Еще одну анекдотическую историю - а анекдот, как известно, тот же миф, только «сниженный» - рассказывает Александр Белов в «Пассажирах бумажного кораблика» (этот рассказ, как и текст Белова-отца, публикуется в разделе «Воспоминания»). Речь идет о приятеле мемуариста, Юрии Галочкине. Тот служил в армии в 70-е, во времена, когда наши граждане уже коллективно осуждали Солженицына, не читая. Любознательный комбат отпустил Галочкина в отпуск - с условием, что тот привезет ему «самиздатовский» экземпляр «Архипелага ГУЛаг». Поскольку Юрий не имел никакого доступа к «самиздату», он перед возвращением из отпуска «достал первый попавшийся рукописный роман из колхозной жизни обновленного чувашского села, вырвал титульный лист с названием и фамилией автора, и заменил его новой страничкой, где собственноручно отпечатал прописным шрифтом - А. Солженицын «Архипелаг ГУЛаг»... На другое утро комбат встретил нашего героя и прочувственно сообщил: «Всю ночь читал, не мог оторваться. Вот что значит настоящая литература».
Имя Солженицына - в еще более фантастическом контексте - мы находим и в рассказе Нины Горлановой и Вячеслава Букура «Моя тихая радость»: «Вспомним хотя бы, как КГБ создал двойника Солженицына, который распутничал в Москве и всем говорил, что он и есть тот самый Солж...» Таким образом, мотив «двойничества», характерный для романтической прозы, накладывается на матрицу «КГБ» - и результат получается преудивительный. Как в знаменитой повести Достоевского, реальный человек и его doppelganger (он же - дубль) могут поменяться местами, и КТО предстанет перед нами в следующей момент - неведомо.
Напоследок еще одна цитата - из повести Александра Шарыпова «Солярис-3», напечатанной в разделе «Из культурного наследия»: «Тут что-то необъяснимое.
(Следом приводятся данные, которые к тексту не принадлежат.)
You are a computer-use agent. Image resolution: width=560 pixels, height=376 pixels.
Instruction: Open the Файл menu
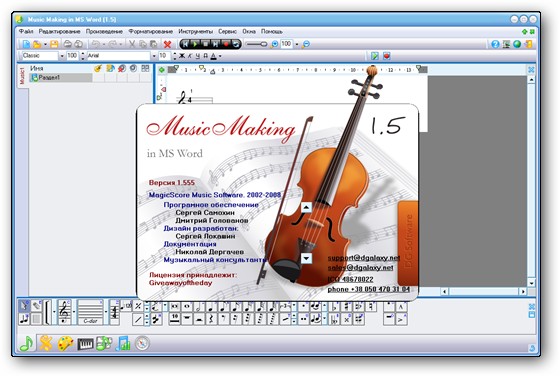click(26, 31)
Вот недавно - смотрел по телевизору допрос Крючкова, бывшего шефа КГБ - и не мог отделаться от впечатления, что он мне напоминает какую-то родственницу, не то тетку, не то бабку. Я долго не мог вспомнить, какую; потом понял - это же отец соляристики, Станислав Лем».
Думаем, сам пан Станислав крайне удивился бы, узнав, что его двойник силою воображения российского писателя будет вознесен к самым вершинам советского Олимпа... Хотя, быть может, и не удивился бы. Уж кто-кто, а Лем прекрасно знал о «проницаемости» границ между реальным и фантасмагорическим. В свое время американский фантаст Филип Дик, автор «Помутнения», «Человека в Высоком Замке» и другой психоделической прозы, пресерьезно утверждал, что никакого Станислава Лема в природе не существует и что «Лем» - лукавое порождение КГБ. Дик даже написал об этом отчаянное письмо в ФБР. Но ему почему-то не ответили.